ADH例如选自来自Aromatoleum(固氮弧菌属(Azoarcus))属的微生物,特别是来自细菌Aromatoleum aromaticum EbN1的脱氢酶。
例如进行阶段b)的酶选自具有选自下述多肽序列的酶:
(i)SEQ ID NO:2或
(ii)相对于SEQ ID NO:1,至多25%,例如1至24%、2至20%、3至15%或4至10%的氨基酸残基通过添加、缺失、插入、置换、倒位或它们的组合而改变的序列,和/或仍旧具有SEQ ID NO:2的酶的酶促活性的至少50%,例如至少60、70、80、90、95、96、97、98、99、100或大于100%,例如1至20倍,或2至10倍或3至5倍的活性的序列。
根据另一实施方式,阶段b)中的反应随添加还原等效物,特别是NADH或NADPH,并且任选地同时或者随时间迁移而使反应中消耗的还原等效物再生来发生。

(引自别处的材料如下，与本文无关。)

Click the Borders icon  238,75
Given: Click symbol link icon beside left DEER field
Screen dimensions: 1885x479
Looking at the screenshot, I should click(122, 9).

为此,再生可以以本身已知的方式而酶促地、电化学地或电酶促地发生(Biotechnology Progress,2005,21,1192;Biocatalysis andBiotransformation,2004,22,89;Angew.Chem.Int.Ed.Engl.,2001,40,169;Biotechnol Bioeng,2006,96,18;Biotechnol Adv.,2007,25,369;Angew.Chem.Int.Ed.Engl,2008,47,2275;Current Opinion in Biotechnology,2003,14,421;Current Opinion in Biotechnology,2003,14,583)。特别地,再生酶促地发生,并且再生酶选自ADH(EC.1.1.1.1)和与ADH不同的脱氢酶,例如特别是葡萄糖脱氢酶(EC 1.1.1.47)、甲酸盐脱氢酶(EC 1.2.1.2或EC 1.2.1.43)、和亚磷酸盐脱氢酶(EC 1.20.1.1)并且优选在所谓的“牺牲醇(sacrificial alcohol)”例如丁烷-或戊烷-2-醇存在下,它在还原等效物的酶促再生中被消耗,即被氧化。
特别地,阶段b)中的反应可以在天然地或重组地表达ADH的微生物存在下,或者在含有源自该微生物(即获自细胞,或获自该细胞的细胞提取物)的ADH的部分存在下,或者在纯的或基本纯的酶存在下发生。此外,本发明使用的酶(以纯的形式、以富集的形式、或者作为含酶细胞提取物)以本身已知的方式被使用、溶解、分散或在支持物上固定化。
例如,阶段b)中的反应在选自肠杆菌科(Enterobacteriaceae)、假单胞菌科(Pseudomonadaceae)、芽孢杆菌科(Bacillaceae)、根瘤菌科(Rhizobiaceae)、乳杆菌科(Lactobacillaceae)、链霉菌科(Streptomycetaceae)、红球菌科(Rhodococcaceae)、红环菌科(Rhodocyclaceae)和诺卡氏菌科(Nocardiaceae)的细菌的微生物存在下,或者在源自它们的部分或提取物存在下发生。适当的属的实例特别包括埃希氏菌属(Escherichia)、链霉菌属(Streptomyces)、棒状杆菌属(Corynebacterium)和芽孢杆菌属(Bacillus)。适当的物种的实例特别是大肠杆菌。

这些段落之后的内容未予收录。